Seemingly deliberate thallium and arsenic exposure leaves Southampton PhD chemist fighting nerve damage
The University of Southampton has told Chemistry World that a chemistry student poisoned last October was not exposed by accident or contamination on its premises. Malicious poisoning remains a possible explanation for how arsenic and thallium got into the 25-year old PhD student’s system. Sources close to the victim, who wish to remain anonymous, spoke to Chemistry World with the student’s agreement, say he survived a dose of thallium that is usually lethal, and is now fighting to regain the ability to walk. ‘Doctors consider him extremely lucky to be alive,’ one source says.
A university spokesperson says that its joint investigation with the UK’s Health and Safety Executive (HSE), Health Protection Agency and Hampshire Police found no evidence of contamination or an accident. The HSE confirmed that it completed its inquiry into the university’s role in January, concluding no action is needed. However, a police spokesperson said that they would not be able to comment on the circumstances of the poisoning while its investigation continues.
Sources close to the student say doctors and the police have ruled out attempted suicide, while the student also maintains that he wouldn’t consider such action. ‘He is currently continuing a rehab programme in hospital,’ a source says. ‘He’s working towards walking again, but clearly the nerve damage to his limbs was rather extensive and regrowth takes time. Currently, standing up is extremely difficult and he’s been in a wheelchair for some time now. He has recovered from hair loss and has most of his hand movement back. I think he would quite like it if more people appreciated the severity of it. After the original story broke they just assumed he recovered and that was that.’
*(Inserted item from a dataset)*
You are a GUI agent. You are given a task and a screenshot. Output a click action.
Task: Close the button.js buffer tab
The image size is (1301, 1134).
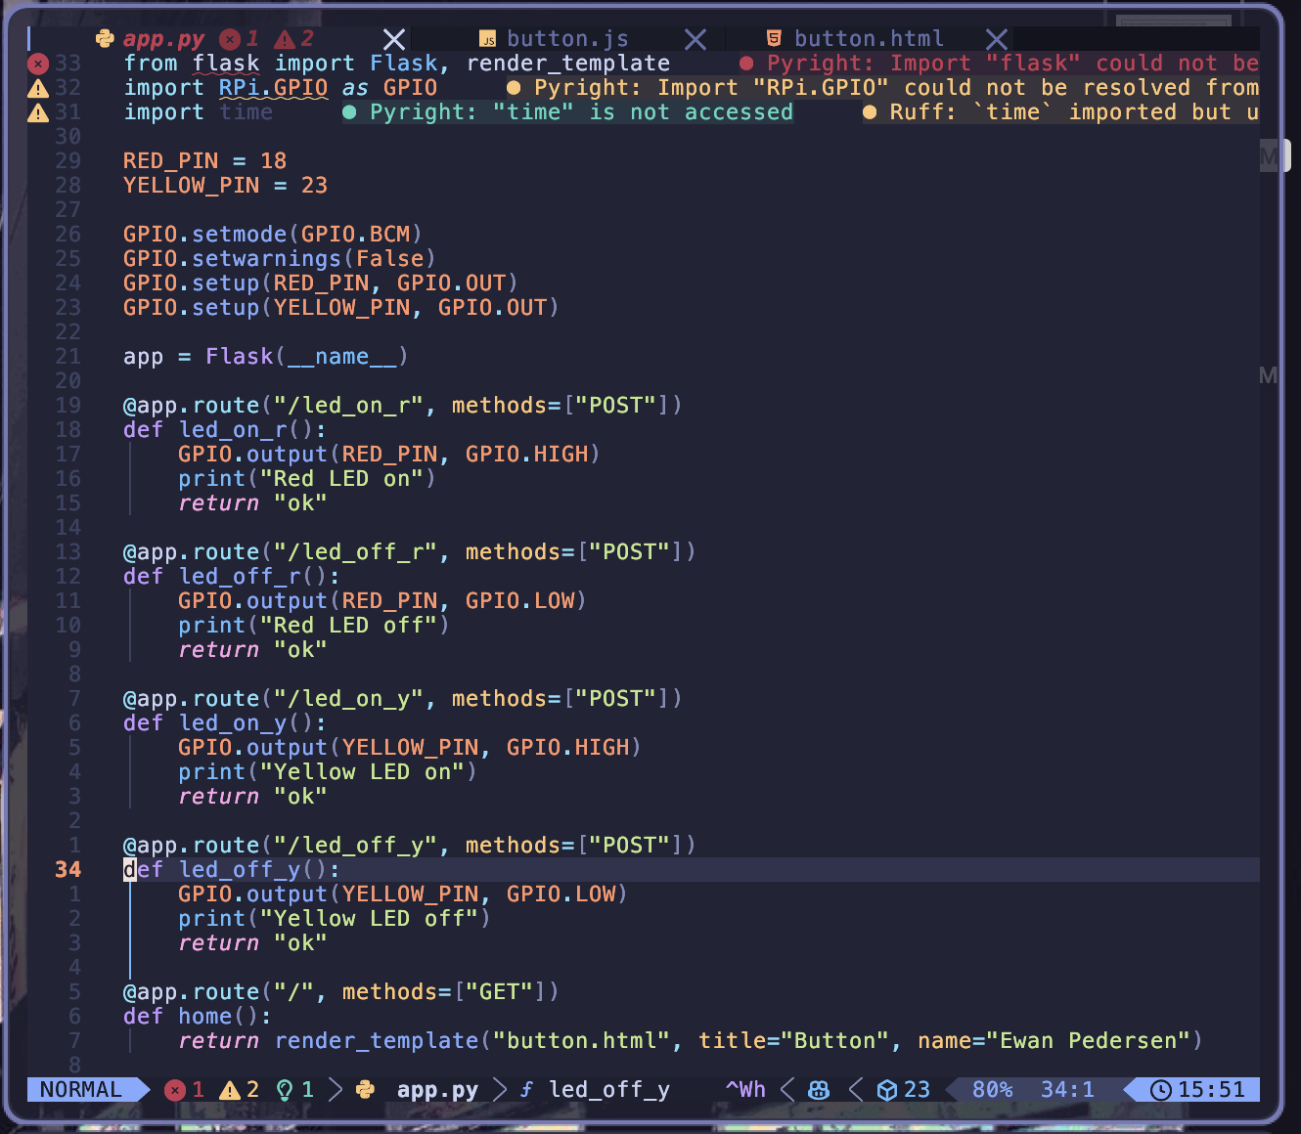[695, 39]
Southampton has also conducted an independent review into the incident, chaired by former lecturer and ex-RSC president David Phillips. ‘The review confirmed that the university displays a strong management and culture of awareness of health and safety issues which is well above the sector norm in the UK,’ a spokesperson says. ‘The panel also found that staff and students within chemistry are well trained in handling potentially hazardous substances.’
Full disclosure: The author studied chemistry at the University of Southampton and contributes to an undergraduate course unit there.